Closer to home, Luangkhot introduces a new concept: Jean-Marc Honolulu, opening in the next few months on Sheridan Street near Ala Moana. The new eatery serves as a tribute to the late chef Jean-Marc Burillier, who Luangkhot credits for helping him to become the chef he is today.
Originally from Laos, Luangkhot moved to New York City in 1985 and met Burillier when he worked at Maxim’s de Paris in 1987, starting as an ice cream scooper and moving up to pastry assistant. He eventually moved to Hawaii in 1995, and opened a dessert shop in Aiea before moving to Kaimuki in 1999, and then adding the bistro component a few years later.
“I’m here today because of him,” says Luangkhot. “He gave me a chance and taught me about becoming a chef. He introduced me to the culinary industry. Back then, I had no idea what I would be doing in the future. That’s why I always have him in my mind. So, I want to introduce the man behind my training as a chef. He passed away 21 years ago, and I feel it’s time to honor him.”
Luangkhot says the menu at Jean-Marc Honolulu will be similar to that of JJ Bistro, with many of the same dishes available. However, the atmosphere will be very different. Jean-Marc Honolulu will be two stories — pastries and coffee will be served on the first floor, and the dining room will be located on the second floor.
Also happening in March is JJ Bistro & French Pastry’s 16th anniversary. In celebration of its “Sweet 16” on March 19, Luangkhot plans to celebrate with free dessert. In addition to its signature desserts, the restaurant is known for its French-inspired cuisine with an Asian flair. Among the top sellers is Fisherman’s Pot Pie ($14.95), which was introduced 8 years ago, and features an assortment of salmon, scallops, shrimp, bamboo, eggplant, red bell peppers and zucchini with a green curry sauce, and served over a puff pastry shell. Every dish is made to order, so customers can easily choose the level of spiciness and substitute sauces if they prefer.
Customers also frequently return for Lobster Pad Thai ($20.95), which is made with stir-fried rice noodles and egg in citrus XO sauce, and topped with Maine lobster tail. More recently, Luangkhot began offering Deep-Fried Softshell Crab ($10.95), and customers seem to love it, so he plans to include it on his new menu, which he hopes to have ready by March.
This month, JJ Bistro & French Pastry also features Galette Des Rois or King Cake ($35 to $45), traditionally eaten in France during the beginning of January to celebrate Epiphany.

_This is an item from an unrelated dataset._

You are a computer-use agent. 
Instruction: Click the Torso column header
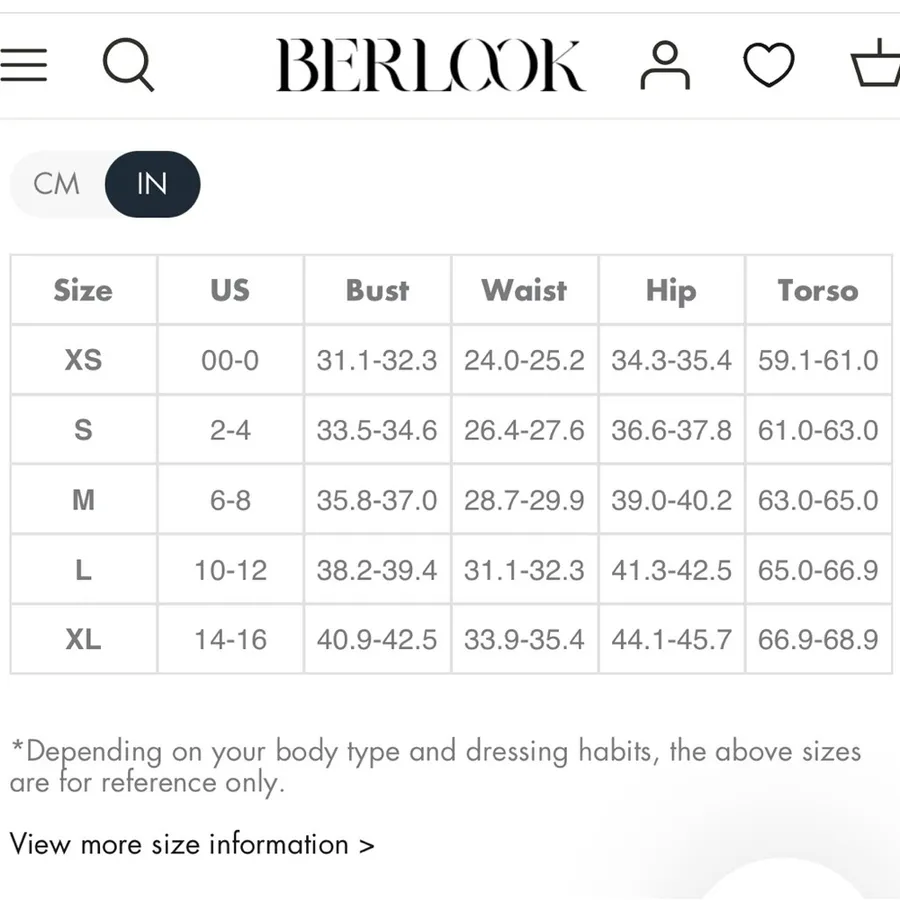(x=818, y=290)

The cake usually has a small ceramic figure or baby in it, and the person with the slice of cake that has the item is declared king (or queen) for the evening. For JJ’s version of the French Cake, an almond or pistachio is used instead of the tiny unedible object. “I don’t want anyone to break their teeth when they bite into it,” Luangkhot says.
JJ Bistro & French Pastry
3447 Waialae Ave., Honolulu
Daily, 10:30 a.m.-9 p.m.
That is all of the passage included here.